Задание 1
Перепишите фрагмент отрывка, который начинается со слов «Мечта о празднике» и заканчивается словами «жизнь снова расцветает.», поставив «четыре года назад» вместо «три года назад».
Задание 2
На каком этаже, согласно отрывку, живёт Дима?

Предоставленный отрывок
___

"Пасха харам": Приезжий сосед из соседнего подъезда нанял головорезов, чтобы сорвать пасхальные украшения с жилого дома
На модерации
Отложенный

Ленты, вербовые ветки, надувные яйца, которые мы с соседями бережно развешивали, исчезли, будто их и не было. Вместо них — запах чужой еды, долетающий из соседнего подъезда, и чувство, что мой дом больше мне не принадлежит.
Мечта о празднике
Этот дом стал моим три года назад. Дибуновская, 34 — место, где я хотела растить детей, встречать друзей, украшать подъезд к праздникам. Я всегда любила, когда парадная оживает: зимой — ёлочные шары, весной — цветы, осенью — тыквы. Мы с соседями, особенно с Димой с третьего этажа, каждый раз придумывали что-то новое. Пасха 2025 года должна была стать особенной. После долгой зимы хотелось тепла, света, ощущения, что жизнь снова расцветает.
Всё началось за неделю до Вербного воскресенья. Мы скинулись с соседями, заказали декор: яркие ленты, надувные пасхальные яйца, корзинки с вербой. На моём пятом этаже я поставила маленькую икону — ту, что досталась от бабушки. Дима, наш главный вдохновитель, бегал по подъезду, помогал вешать украшения, шутил, что наша парадная теперь краше Эрмитажа. Консьержка тётя Валя улыбалась, глядя, как дети из дома трогают ленты и смеются. В тот момент я чувствовала, что мы — настоящая семья.
Но не все разделяли нашу радость. Из соседнего подъезда всё чаще доносились недовольные взгляды и шепотки. Новый сосед, которого звали, кажется, Рахмон, переехал год назад. Высокий, с аккуратной бородой, он всегда держался особняком. Говорили, что он из Таджикистана, что у него большая семья и что он быстро стал «своим» среди рабочих, которые то и дело появлялись в нашем дворе. Я не придавала этому значения — мало ли, люди разные. Но вскоре я поняла, что Рахмон не просто сосед. "Пасха харам" - повторяет он.

Запах плова и чужие шаги
Вечером 13 апреля я вернулась домой после работы. Уже в лифте меня встретил густой запах плова, специй и чего-то ещё, будто кто-то готовил ужин на весь дом. Я улыбнулась — люблю, когда в подъезде пахнет едой, это как-то по-домашнему. Но, выйдя на площадку, я замерла. Мои вербовые ветки лежали на полу, икона исчезла, а ленты были смяты, будто по ним топтались. Я кинулась вниз, к консьержке, чувствуя, как подступает паника.
Тётя Валя, бледная, как мел, рассказала, что видела двоих мужчин. Они ворвались в парадную, как вихрь, срывали украшения и бросали их в мусорный пакет. На её вопрос, что происходит, один буркнул: «Так велел хозяин из второго подъезда». Консьержка пыталась их остановить, но те только отмахнулись и ушли, оставив за собой пустоту. Всё, что мы создавали с такой любовью, оказалось на помойке за углом.

___

Представленные данные
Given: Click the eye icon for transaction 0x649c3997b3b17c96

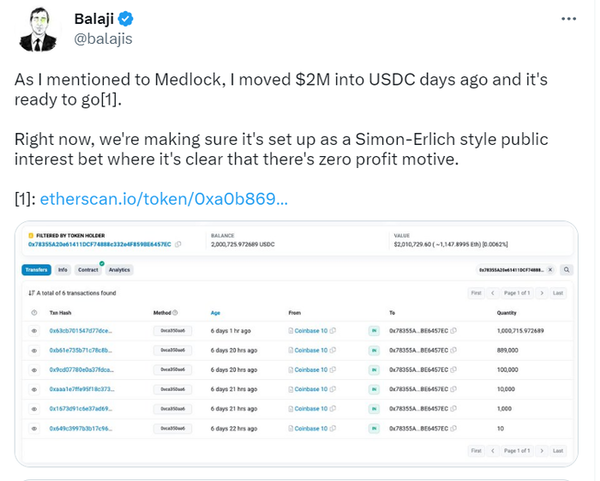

___

Ответ на задание 1
Мечта о празднике
Этот дом стал моим четыре года назад. Дибуновская, 34 — место, где я хотела растить детей, встречать друзей, украшать подъезд к праздникам. Я всегда любила, когда парадная оживает: зимой — ёлочные шары, весной — цветы, осенью — тыквы. Мы с соседями, особенно с Димой с третьего этажа, каждый раз придумывали что-то новое. Пасха 2025 года должна была стать особенной. После долгой зимы хотелось тепла, света, ощущения, что жизнь снова расцветает.

Ответ на задание 2
На третьем этаже.